Il ritorno in Italia e la nascita del Teatro della Cometa

Tornata in Italia, nel 1956 la Contessa Pecci Blunt si dedicò alla costruzione di un Teatro inglobato in un palazzo di proprietà della famiglia, adiacente alla sua abitazione in Piazza dell’Ara Coeli.
L’inarico della progettazione fu affidato all’Architetto Tommaso Buzzi. A lui fu chiesto di ricreare una atmosfera simile a quella che si respirava nei salotti di casa dei Conti Pecci Blunt, una vera e propria attrazione per il pubblico.
Egli disegnò lampadari a forma di astri e comete, con la particolare attenzione alla progettazione dei palchetti e dell’assetto scenico. L’inaugurazione del Teatro avvenne nel 1958.
Ospitò per circa 10 anni spettacoli di drammaturgia, concerti ed opere di rinomati autori. Tra gli attori che hanno calcato questo palcosceninco si ricordano tra gli altri Monica Vitti e Gianrico Tedeschi.

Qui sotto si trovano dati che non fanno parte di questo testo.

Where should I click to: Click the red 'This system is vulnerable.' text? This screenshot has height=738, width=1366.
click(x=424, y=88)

Nel 1969 un incendio distrusse buona parte del Teatro e, insieme alla successiva morte della Contessa Mimì nel 1971, questo sancì un lungo periodo di oblio della struttura.

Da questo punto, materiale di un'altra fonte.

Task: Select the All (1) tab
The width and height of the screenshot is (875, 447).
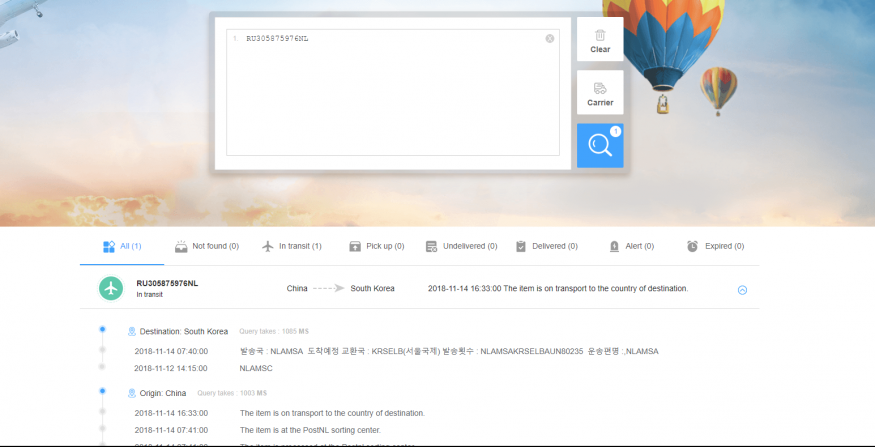Action: click(x=122, y=246)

Nel 1986 , 17 anni dopo l’incendio, fu brevemente riaperto per volontà della figlia, Viviana Pecci Blunt.
La nuova chiusura e ora la rinascita del Teatro della Cometa
Nel 2020, in coincidenza con la pandemia del COVID, arrivò una nuova chiusura del Teatro. Lo scopo è stato stavolta quello di un restauro completo, necessario dopo l’ennesimo lungo periodo di inattività.

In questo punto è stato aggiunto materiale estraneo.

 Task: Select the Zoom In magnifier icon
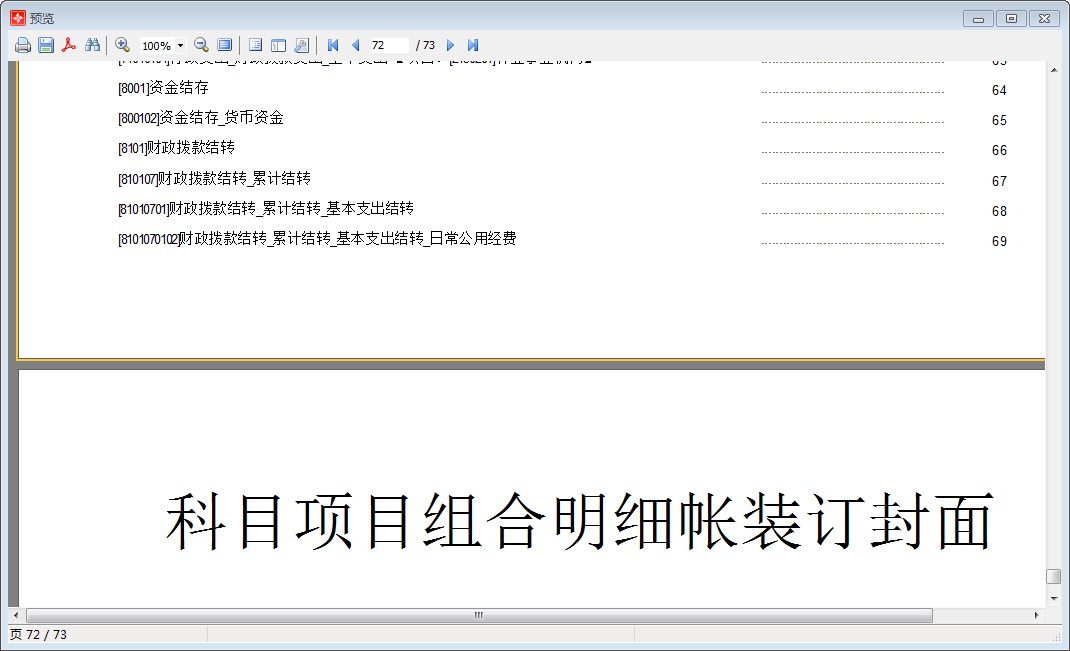click(122, 45)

I lavori sono stati affidati ad un duo composto da Fabio Tudisco e Andrea Panzini, i quali hanno fortemente voluto mettere in risalto elementi storici del progetto originale del Buzzi.
I lampadari, le porte in ottone, le macchine di scena ed il girevole del palco, sono stati ripristinati così come è stata migliorata l’accessibilità e la visibilità per il pubblico.
Il nuovo Teatro della Cometa ha riaperto i battenti il 25 Maggio 2025, offrendo visite guidate gratuite mirate alla scoperta della storia di questo angolo prezioso di Roma e del suo nuovo design.
Sono stati anche esposti bozzetti originali del Buzzi. Da Settembre, il Teatro della Cometa offrirà una programmazione che spazierà dalla prosa alla danza, dalla musica alle performances, passando anche per rassegne internazionali.
Il suo palco, una singolare struttura che vede sullo sfondo finestre affacciarsi sul Campidoglio, sarà uno spazio di sperimentazione che varrà la pena di scoprire!